Implementation. ALiBi is easy to implement, with all changes accomplished in a few lines of code. We implement it by modifying the mask matrix by adding the linear biases to it (in practice, when training a transformer LM, query \(q_i\) attends only to keys \(1\) to \(i\); this is implemented by adding a mask matrix to the query-key dot product before the softmax operation is applied). This means that there is no runtime penalty when using our method since we add no operations to the network.

Compared to the Sinusoidal model trained on the same input lengths, ALiBi incurs a memory increase (up to 100MB in some of our experiments): in the unmodified transformer, the mask is of size \(L \times L\); when using ALiBi, the mask is a slightly larger \(n \times L \times L\) (where \(n\) is the number of heads) since the linear biases added for each head uses a different slope. But, as we show, ALiBi enables training on much smaller sequences while still achieving (and occasionally surpassing) results obtained using Sinusoidal embeddings on longer sequences, which saves multiple gigabytes of memory.

4 RESULTS

We first show that on WikiText103 ALiBi is efficient and enables training models with short input subsequences that outperform strong baselines even when the ALiBi models extrapolate to more than six times the number of tokens that they were trained on. We then take the same hyperparameters for our method (the set of slopes) that worked on WikiText-103 and show that – with no modification – they provide strong results on a dataset in a very different domain: books. Finally, we show that a 1.3B parameter model trained with AliBi on a much larger (461 GB) dataset with much more compute provides a superior alternative to the Sinusoidal method since it achieves similar perplexity scores while running faster and using less memory (since it is trained on shorter inputs).

While multiple alternatives to the position methods presented in Vaswani et al. (2017) have been proposed, few have been adopted in large (1B or more parameter) LMs since that setting is much more challenging than the smaller scale experiments. GPT-3 and Jurassic-1 (Lieber et al., 2021) use the learned position embedding method from Vaswani et al., and GPT-J uses the rotary method. Our results on the 1.3B parameter model show our method’s ability to generalize to larger models, dataset sizes and training durations without retuning the hyperparameter.

4.1 RESULTS ON WIKITEXT-103 AND TORONTO BOOKCORPUS

We first develop our method on the WikiText-103 corpus (Merity et al., 2016), replacing the Sinusoidal position embeddings in the language model of Baevski & Auli (2018) with ALiBi.

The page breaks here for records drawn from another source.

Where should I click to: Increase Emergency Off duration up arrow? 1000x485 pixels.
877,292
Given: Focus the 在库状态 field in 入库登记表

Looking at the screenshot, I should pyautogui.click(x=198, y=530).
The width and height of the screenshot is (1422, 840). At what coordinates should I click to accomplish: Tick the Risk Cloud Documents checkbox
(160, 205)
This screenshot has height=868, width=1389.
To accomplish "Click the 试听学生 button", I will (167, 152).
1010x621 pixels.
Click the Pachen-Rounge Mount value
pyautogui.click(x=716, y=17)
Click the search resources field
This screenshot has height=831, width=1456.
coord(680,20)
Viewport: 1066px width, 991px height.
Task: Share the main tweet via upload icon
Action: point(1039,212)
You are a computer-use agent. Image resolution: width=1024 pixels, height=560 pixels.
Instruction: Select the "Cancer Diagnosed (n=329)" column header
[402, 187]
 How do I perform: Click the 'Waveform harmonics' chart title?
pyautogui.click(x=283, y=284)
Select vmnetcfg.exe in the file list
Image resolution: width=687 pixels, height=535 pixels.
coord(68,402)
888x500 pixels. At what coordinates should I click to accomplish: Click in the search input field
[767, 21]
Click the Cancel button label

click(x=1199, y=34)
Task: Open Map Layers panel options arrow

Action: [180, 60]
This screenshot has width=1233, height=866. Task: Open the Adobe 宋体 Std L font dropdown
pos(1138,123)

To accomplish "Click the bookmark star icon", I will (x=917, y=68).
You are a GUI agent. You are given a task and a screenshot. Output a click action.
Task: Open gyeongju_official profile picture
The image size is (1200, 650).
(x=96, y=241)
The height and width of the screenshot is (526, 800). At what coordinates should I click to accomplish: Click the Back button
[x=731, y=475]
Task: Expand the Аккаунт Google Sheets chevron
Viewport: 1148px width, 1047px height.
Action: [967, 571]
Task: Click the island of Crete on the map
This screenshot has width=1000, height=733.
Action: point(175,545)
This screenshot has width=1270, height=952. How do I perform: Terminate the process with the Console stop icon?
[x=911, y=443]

Figure 4: ALiBi models trained and evaluated on varying sequence lengths on the WikiText-103 validation set and the Sinusoidal baseline (not evaluated on longer sequences). All of our models outperform the Sinusoidal ones even when trained on fewer tokens. Appendix Table 5 has exact perplexities, more ALiBi models (trained on fewer tokens), and results for rotary and T5 bias models.

Figure 4 (and the corresponding Appendix Table 5) shows our results for models trained with varying numbers of input subsequence tokens (\(L\)), extrapolating to longer subsequence lengths on the validation dataset. Our first observation is that, without extrapolation, for every \(L\), our models outperform those using the Sinusoidal method, sometimes by a significant amount. For example, the Baevski & Auli model achieves 18.67±0.24 (std. dev.) perplexity when trained with \(L = 3072\) input tokens, but our \(L = 3072\) model achieves 17.60 perplexity (when both models evaluate with \(L_{\text{valid}} = 3072\)).

Our second observation is that all of our models can extrapolate, and they obtain improved perplexity scores when handling more tokens than they observed during training. For example, our model trained on 512 tokens (which achieves 19.73 perplexity when evaluating subsequences of length 512 in the development set) achieves a perplexity score of 18.40 on the development set when extrapolating to subsequences of length 3072. Surprisingly, this surpasses the score that the \(L = 3072\) Sinusoidal model obtains on the development set by a statistically significant margin. Note that all our models trained on \(L = 512\) to \(L = 2048\) outperform the Sinusoidal baseline trained on \(L = 3072\) when extrapolating to \(L_{\text{valid}} = 3072\) even though those models all take much less time to train since they train on shorter subsequences (Appendix Figure 8 compares training speed to perplexity for these models)! The \(L = 512\) model is 1.84 times faster to train and yet still outperforms the \(L = 3072\) Sinusoidal model when extrapolating to \(L_{\text{valid}} = 3072\). In addition, training the \(L = 3072\) Sinusoidal model requires a GPU with more than 16 GB of memory to fit the large attention matrices, which our \(L = 512\) model outperforms even though it can be trained on a GPU with much less memory due to much smaller attention matrices.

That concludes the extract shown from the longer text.